View already implements Drawable.Callback so you only need the following TextView overrides to display AnimationDrawable objects in an ImageSpan:

//  comparing against drawables found in the spans is probably safer
@Override
protected boolean verifyDrawable(Drawable who) {
    return (super.verifyDrawable(who) || who instanceof AnimationDrawable);
}

//  again comparing against drawables found in the spans is probably safer
@Override
public void invalidateDrawable(Drawable drawable) {
    if (drawable instanceof AnimationDrawable) {
        onLayout(true, getLeft(), getTop(), getRight(), getBottom());
        invalidate();
        return;
    }
    super.invalidateDrawable(drawable);
}

Overriding verifyDrawable is necessary so that the super class implementations of Drawable.Callback will accept unexpected Drawable objects and handle scheduling.
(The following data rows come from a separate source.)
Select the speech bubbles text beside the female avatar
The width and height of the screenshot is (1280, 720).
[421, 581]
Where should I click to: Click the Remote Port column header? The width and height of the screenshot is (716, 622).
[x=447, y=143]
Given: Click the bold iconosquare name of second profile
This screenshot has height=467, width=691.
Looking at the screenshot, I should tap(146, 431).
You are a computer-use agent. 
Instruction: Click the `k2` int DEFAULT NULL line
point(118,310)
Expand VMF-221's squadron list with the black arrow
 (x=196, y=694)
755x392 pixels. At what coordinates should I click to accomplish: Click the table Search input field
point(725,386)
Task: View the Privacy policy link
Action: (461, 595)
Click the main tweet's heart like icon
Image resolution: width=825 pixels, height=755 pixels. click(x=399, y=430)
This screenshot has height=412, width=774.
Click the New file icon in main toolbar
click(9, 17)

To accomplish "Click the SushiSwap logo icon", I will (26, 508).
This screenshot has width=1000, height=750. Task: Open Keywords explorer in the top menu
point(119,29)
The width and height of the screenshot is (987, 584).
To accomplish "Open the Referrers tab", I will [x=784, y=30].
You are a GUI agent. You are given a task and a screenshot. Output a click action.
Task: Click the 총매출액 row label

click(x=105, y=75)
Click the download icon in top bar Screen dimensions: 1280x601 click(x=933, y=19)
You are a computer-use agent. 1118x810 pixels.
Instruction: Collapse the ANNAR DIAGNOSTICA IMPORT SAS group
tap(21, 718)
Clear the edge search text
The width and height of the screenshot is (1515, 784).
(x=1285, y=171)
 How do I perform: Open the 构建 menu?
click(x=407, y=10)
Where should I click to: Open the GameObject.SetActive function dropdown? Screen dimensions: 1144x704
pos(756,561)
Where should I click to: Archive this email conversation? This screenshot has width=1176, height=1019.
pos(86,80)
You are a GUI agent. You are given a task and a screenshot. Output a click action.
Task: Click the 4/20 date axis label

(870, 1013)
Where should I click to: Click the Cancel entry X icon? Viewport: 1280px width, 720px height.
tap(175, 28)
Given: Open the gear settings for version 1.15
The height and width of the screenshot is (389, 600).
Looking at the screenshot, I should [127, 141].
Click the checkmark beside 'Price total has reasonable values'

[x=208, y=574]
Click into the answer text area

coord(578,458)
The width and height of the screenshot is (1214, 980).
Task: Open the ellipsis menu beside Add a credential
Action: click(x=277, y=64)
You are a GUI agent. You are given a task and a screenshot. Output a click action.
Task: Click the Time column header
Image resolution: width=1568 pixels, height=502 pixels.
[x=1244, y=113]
Calling onLayout forces the TextView to invalidate its cached display list otherwise the updated frames aren't drawn.

I also found that for some reason if I created the ImageSpan referring to the animation resource id the resource wasn't cached and seemed to be reloaded every time ImageSpan.getDrawable() was called. By loading the resource, setting its bounds, and passing it to the ImageSpan constructor I avoided that problem.

use onAttachedToWindow/onDetachedFromWindow as otherwise suggested.